Making Minutes Meaningful as School-Based OT Practitioners
Jul 11, 2025
How do you, as a school-based occupational therapist (OT), determine recommendations for service time to ensure meaningful progress?
Do you have a go-to recommendation, almost like a prescription?
Does your district tend to put 30 minutes weekly or twice-weekly on every IEP that is found in need of OT services?
In the clinic setting, it’s not unusual for OT to work with a child for an hour at a time, maybe even multiple times in a week. But school isn’t a clinic. Schools follow an educational model, not a medical model.
The way many people think about minutes is often at odds with what truly supports student success in schools.
OT Minutes Are Just Part of the Picture
It’s important to meet minutes – it’s legally mandated, after all! But, what if we change our approach when it comes to determining the minutes needed?
If minutes drive outcomes, then we should see students with the most minutes making the most progress, but that’s not the case.
In AOTA’s book Collaborating for Student Success: A Guide for School-Based Occupational Therapy (Hanft & Shepherd, 2016), there is much evidence for using a collaborative approach, which sometimes but not always includes direct “hands-on” service time. This book outlines several studies in which students receiving consultative support made significant progress. As the title of the book suggests, collaboration is key for student success.
It’s vital to consider the educational need and the realistic context in which that need occurs. Collaborating in the classroom, addressing purposeful goals and tasks, enhances student success and progress toward IEP goals.
Emphasizing Participation over OT Minutes
Meaningful participation is what we seek.
Some of the most common arguments I hear against bringing OT services into the classroom are 1) it is hard to meet the minutes, and 2) it is hard to come in at times that feel relevant.
This might be because of reasons like this:
- The class is only doing 10 minutes of writing at a time, but your service time is for 30 minutes.
- Your goal is related to writing A-Z, but the class is never writing the entire alphabet, so data collection is too hard.
- It takes the class a while to get started on tasks, and you feel like your time is wasted if not directly spent supporting a fine motor activity.

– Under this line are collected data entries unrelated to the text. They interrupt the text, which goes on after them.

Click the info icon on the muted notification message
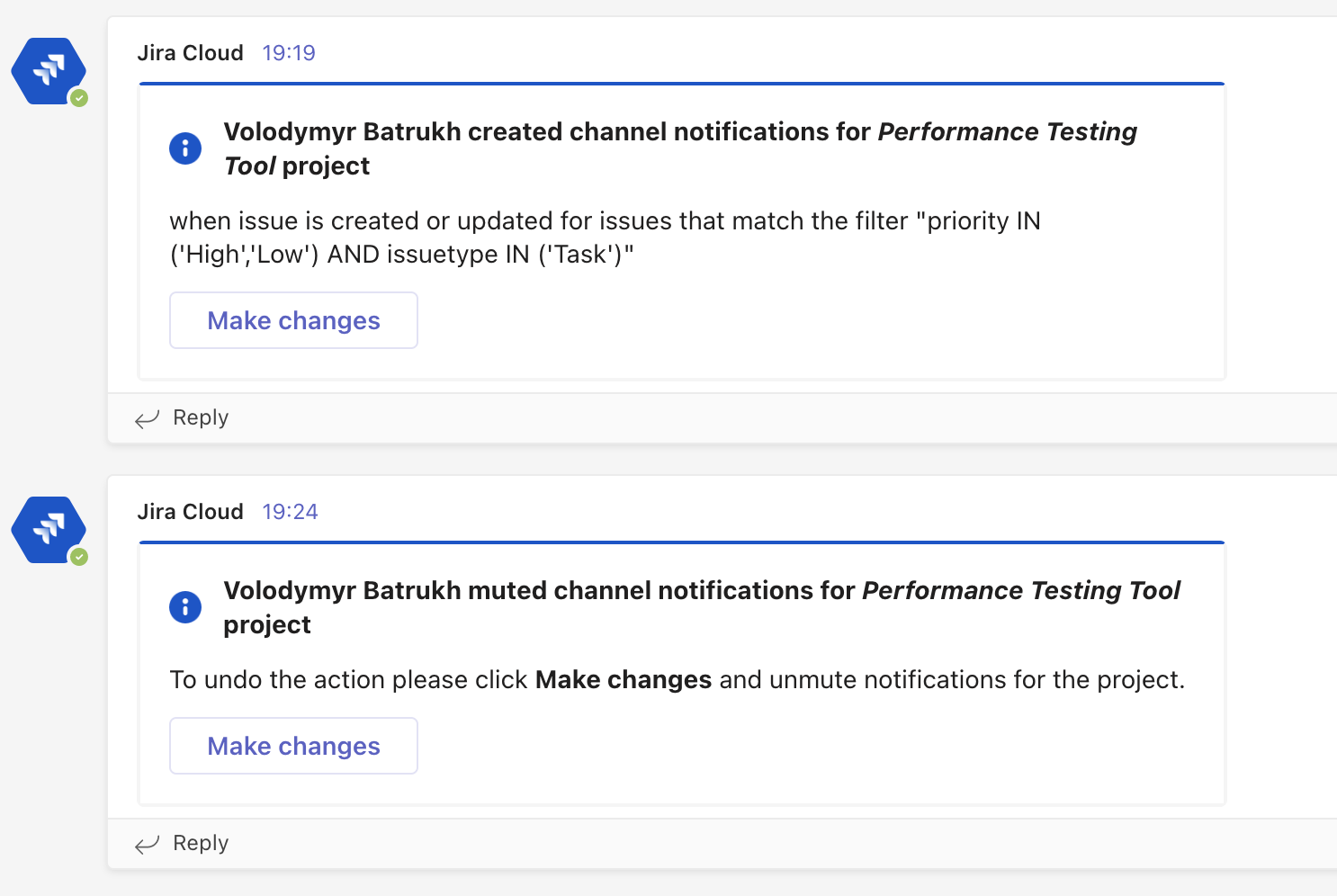The height and width of the screenshot is (896, 1337). 185,607
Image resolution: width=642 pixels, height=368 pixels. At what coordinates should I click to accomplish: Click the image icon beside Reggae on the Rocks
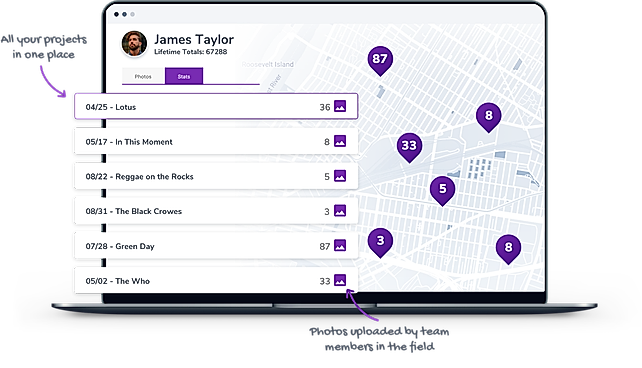pyautogui.click(x=340, y=176)
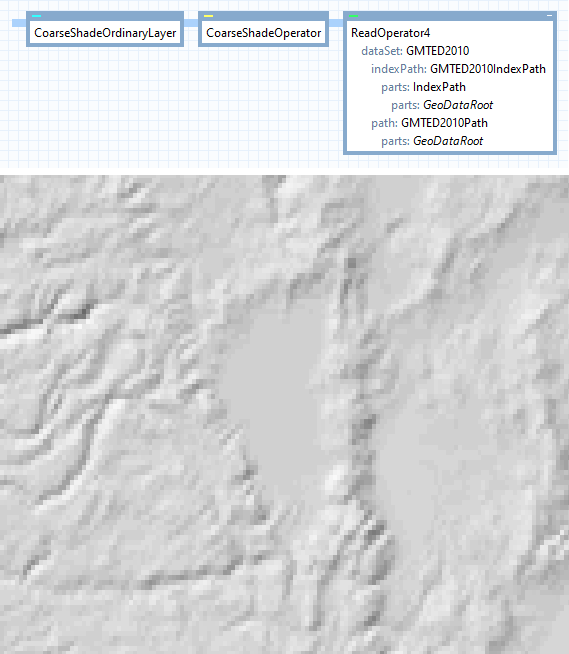The image size is (569, 654).
Task: Click the incoming connector left of CoarseShadeOrdinaryLayer
Action: coord(19,23)
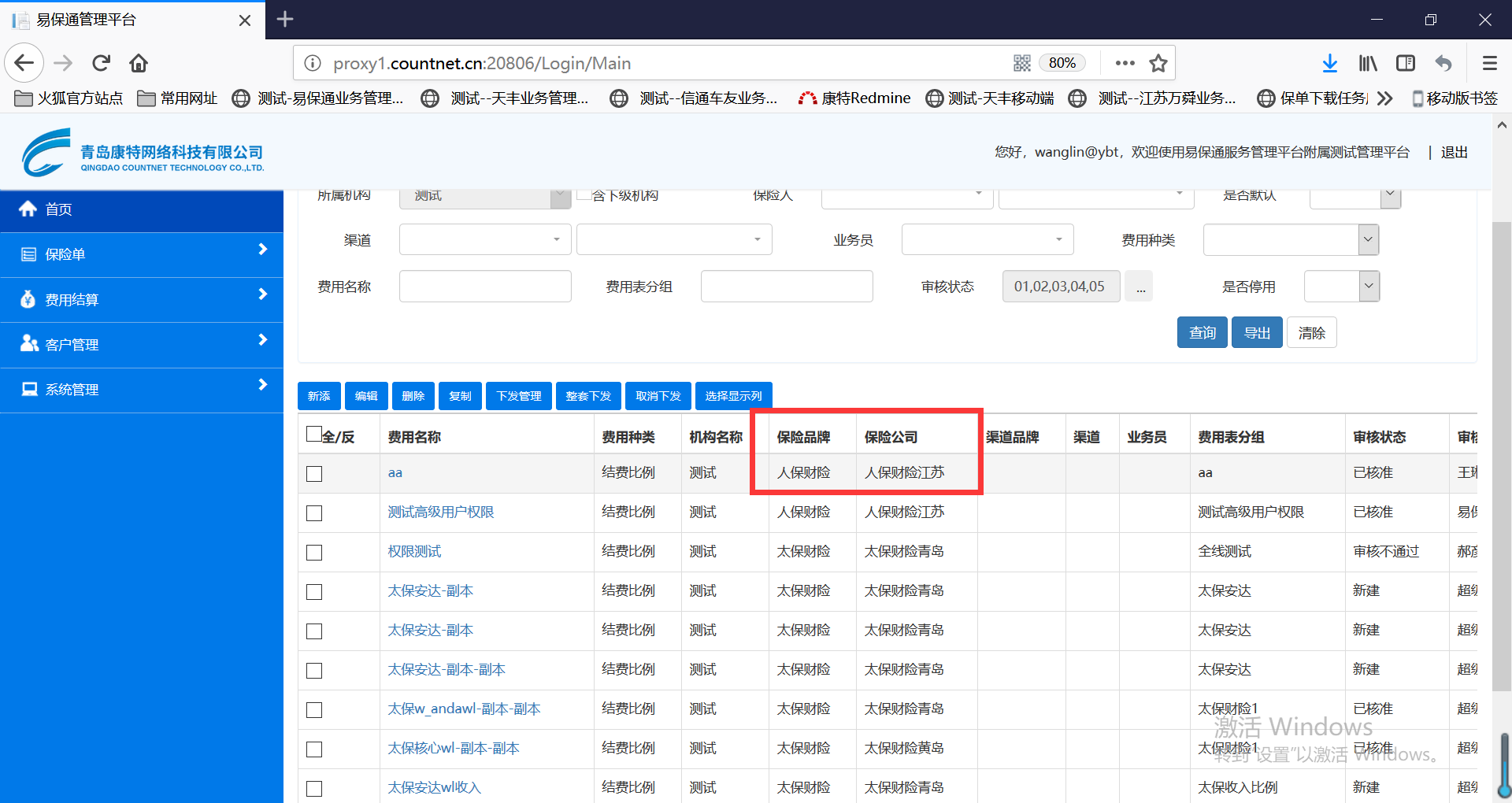Click the 查询 search button
The image size is (1512, 803).
pos(1202,333)
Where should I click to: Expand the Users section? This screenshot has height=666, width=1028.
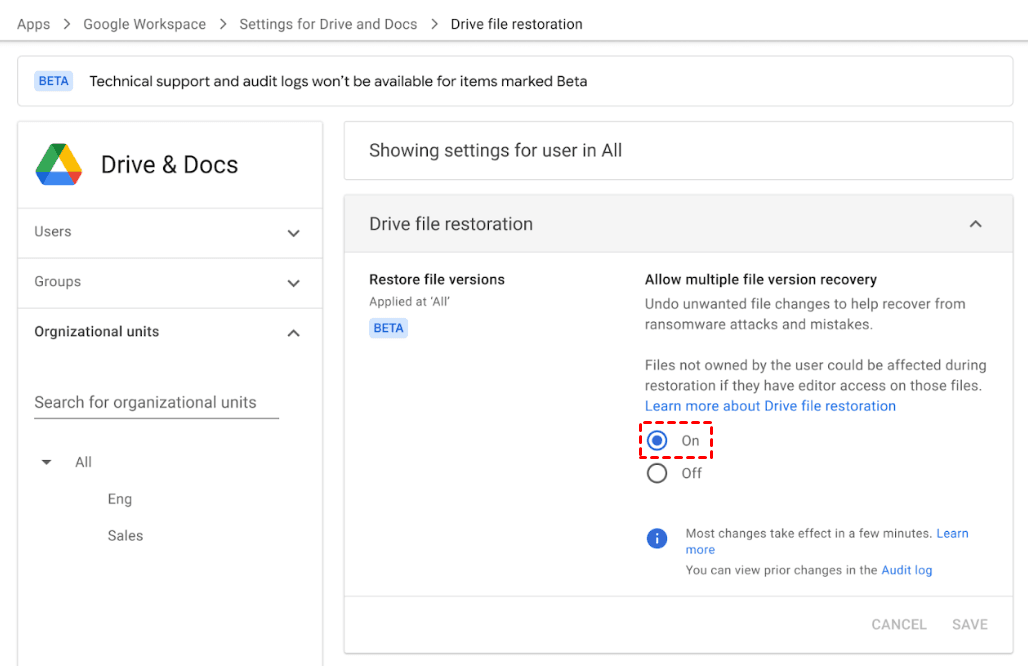tap(293, 233)
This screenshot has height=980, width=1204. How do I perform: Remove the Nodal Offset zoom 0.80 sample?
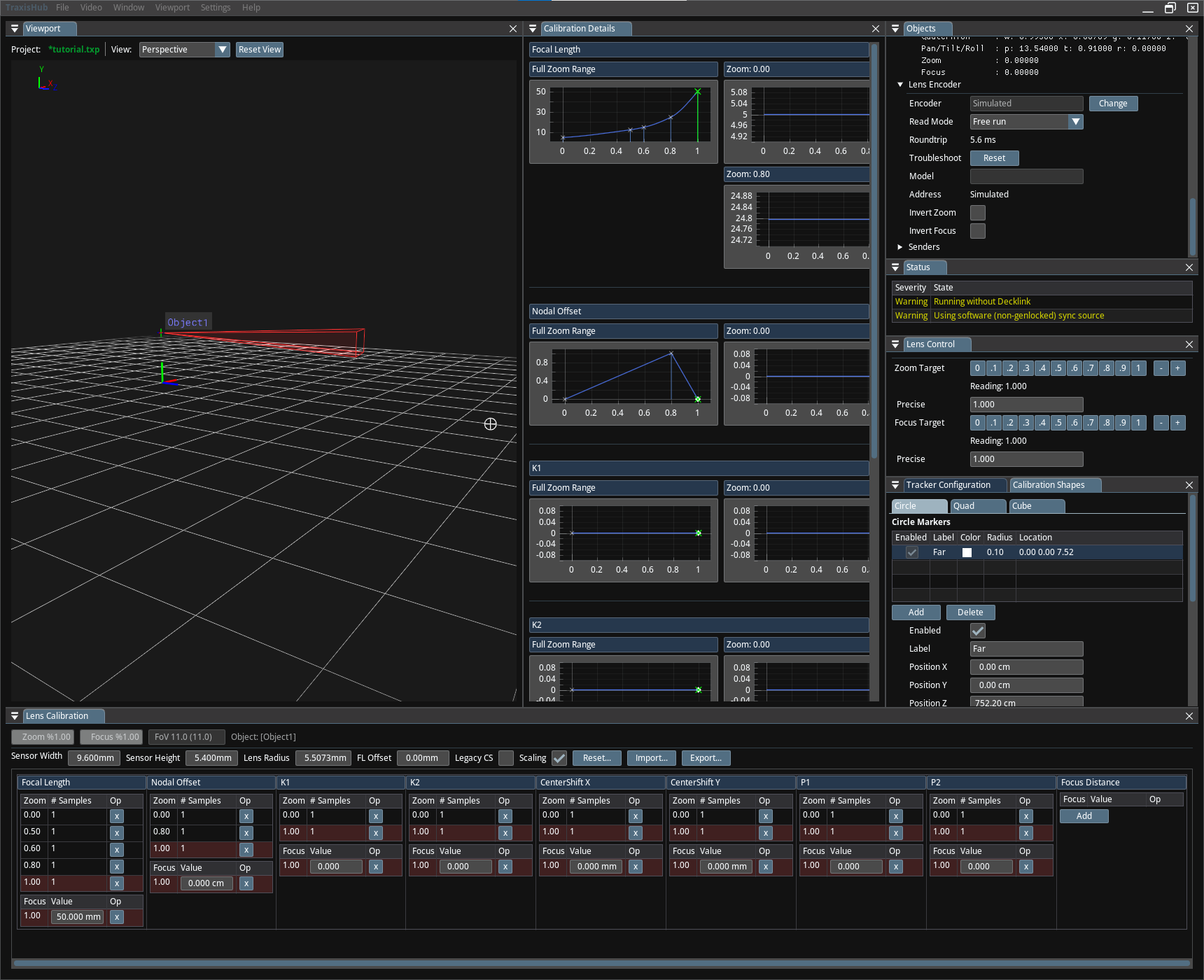(246, 833)
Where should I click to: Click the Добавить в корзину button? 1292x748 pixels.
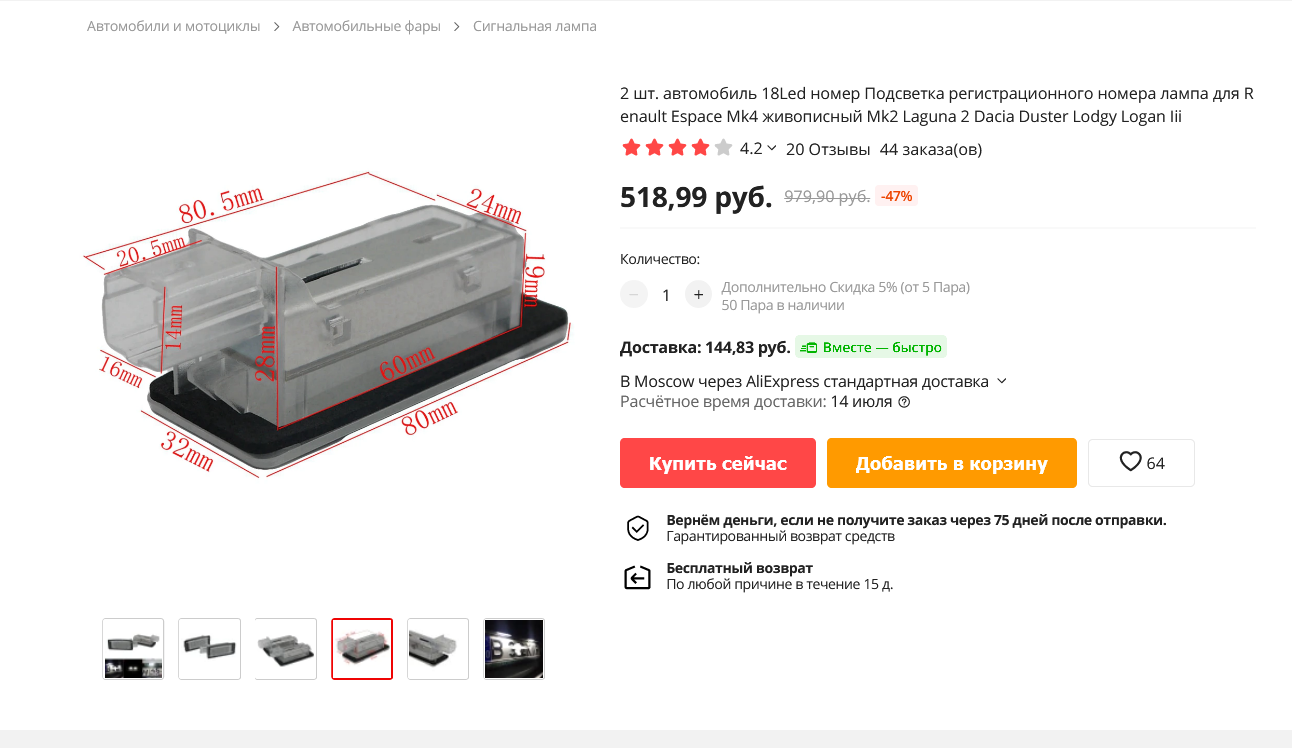(x=952, y=463)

As you collaboratively write goals and recommend services, you must consider the student’s real-life environment and expectations. OT practitioners are skilled at evaluating the person, environment, and occupation, but sometimes we remove the student from their environment so much that we lose sight of the full picture.
Rethinking Service Delivery
Keep in mind that the I in IEP stands for individualized. There are plenty of districts that look for a blanket approach, and I get it. It can make planning, scheduling, and caseload management much easier if everyone is on consult or if everyone receives 30 minutes of direct every week. But is that what’s best for the student and their individualized plan?
As professionals, we are ethically bound to make recommendations as we see fit using our clinical judgment and best practice guidelines. Unfortunately, that often means pushing back against the “easy” route.
Making the Shift
As you collaborate with your team and identify a student’s areas of need, carefully consider the entire context. What does that need look like in the actual school routines, classroom setting, and daily schedule? Is that need impacting multiple aspects of the day?
How will you use your unique skills in activity analysis to develop interventions, accommodations, and strategies that support the student’s participation and growth as it relates to their IEP?
It may feel strange at first to make recommendations that are, well, individualized! Don’t be afraid to share your clinical reasoning and continue to educate your team on how OT can best support the identified needs.
Would It Be School-Based OT If It Were Easy?
Unfortunately, in the school system, we face barriers that may complicate this process. This includes:
- IEP software systems
- Administrator push-back
- Teacher or parent/caregiver disagreements
Although several factors make it challenging to fully embrace the shift from focusing on minutes to participation, it is vital that, as a profession, we accept the challenge and seek best practice, holding fast to the OT Code of Ethics and Standards of Practice for Occupational Therapy.
Aligning school-based OT service with best practice, using a collaborative and integrated approach, will yield positive results. Partnering with your school team and focusing on addressing relevant school-based needs benefits your students, strengthens the team, and leaves a lasting impact.
REFERENCES
American Occupational Therapy Association. (2020). Occupational therapy code of ethics. American Journal of Occupational Therapy, 74(Supplement 3), 7413410005p1–7413410005p13. https://doi.org/10.5014/ajot.2020.74S3006
American Occupational Therapy Association. (2021). Standards of practice for occupational therapy. American Journal of Occupational Therapy, 75(Supplement 3), 7513410030. https://doi.org/10.5014/ajot.2021.75S3004
Hanft, B., & Shepherd, J. (Eds.). (2016). Collaborating for student success: A guide for school-based occupational therapy (2nd ed.). AOTA Press.